Notes: In addition to triggering a routine, the cue must also trigger a craving for the reward. Craving is what drives habits, not the reward. Also, figuring out how to spark a craving makes creating a new habit easier.
5. Think about Keystone Habits
Some habits have the power to start a chain reaction and change other habits. In other words, some matter more than others and remaking businesses and lives. These keystone habits can influence how people work, eat, play, live, spend and communicate. Keystone habits start a process that transforms everything.
Keystone Habits are the major habits you form that trickle down to others. If you have a terrible diet, that probably leads you to be lazy, procrastinate, keep you up late, and so on. Conversely, exercising is one of the best keystone habits you can ever have. Research shows you get a better sleep when you form a habit of exercising. You naturally want to clean up your diet, boost your metabolism, give you more energy throughout the day, and have a more positive attitude.

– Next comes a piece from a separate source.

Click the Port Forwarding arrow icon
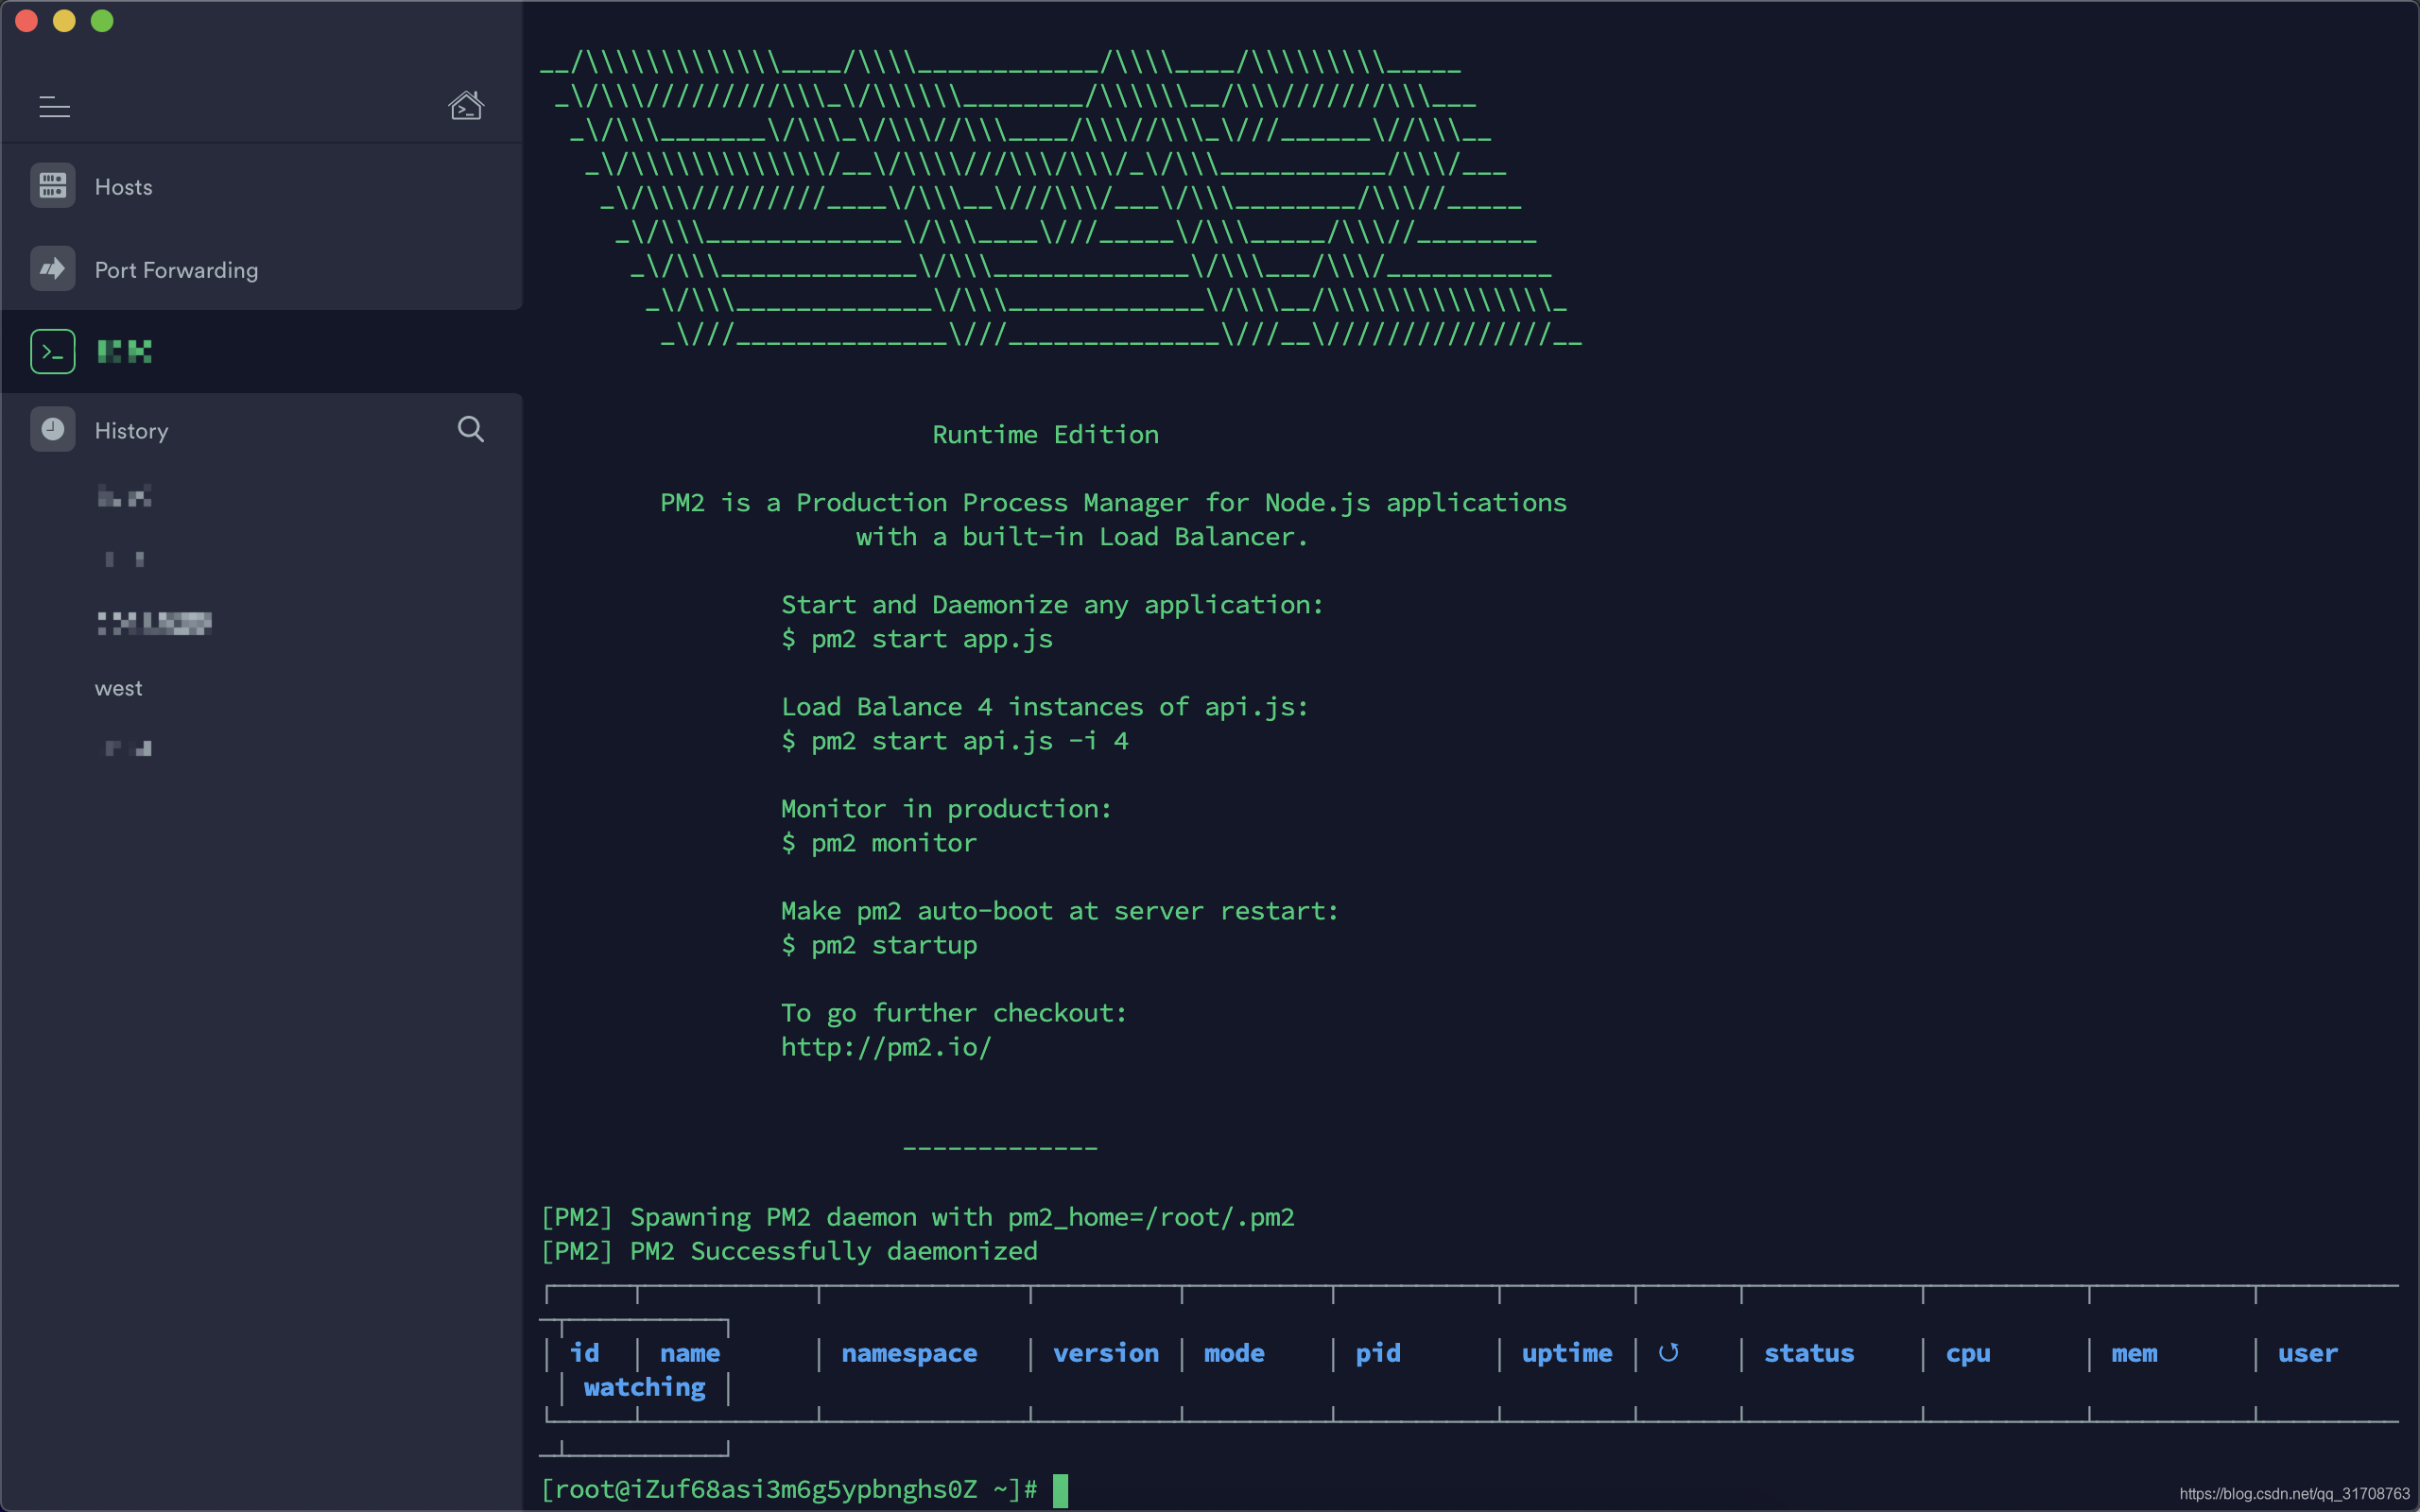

Small wins are part of how keystone habits create widespread changes. Once a small win has been accomplished, there’s momentum for another small win to be created. It creates a snowball effect, and you’ll be convinced that bigger accomplishments are within reach over time. The habits that matter the most are the ones that make other patterns.
Notes: Willpower is the most important keystone habit, but it is also inconsistent. The following habit is a key part of our lives and a key part of organizations and companies. All habits comprise a cue routine reward loop; the easiest way to change this is to substitute the routine with something else. Achieving lasting change in life is difficult, but it can be done by focusing on important keystone habits such as willpower.
6. Willpower trumps everything
Willpower is the single most important keystone habit for individual success. If you want to do something that requires willpower, like going for a run after work, you have to conserve your willpower muscle during the day. If you use it up to early on tedious tasks like writing emails or filling out boring forms, all the strength will be gone by the time you get home. There was an experiment where people were signed up for a money management program.
These tactics and tricks to hack your brain means nothing if you lack the willpower to execute. Willpower might sound like fluff or someone telling you to work harder, But it’s not. In the book, Charles Duhigg discusses a study that tried to predict young students’ academic success. The study found that measuring a student’s willpower was twice as effective at predicting academic success as measuring IQ.
Notes: As people strengthen their willpower muscles in one part of their lives, that strength spills over into what they ate or how hard they worked. Once willpower becomes stronger, it touches every aspect of your life. Willpower becomes a habit by choosing a certain behavior ahead of time and following that routine when an inflection point arrives.
Belief is easier when it occurs within a community. A new routine can be inserted if we keep the same cue and reward. But that’s not enough for a habit to stay changed. People must believe change is possible, and most often, that belief only emerges with the help of a group.
So if you want to change your habit, your odds of success increase dramatically. When you commit to changing as part of a group, it’ll be easier to believe you can do it. If it works for someone else, it can work for you.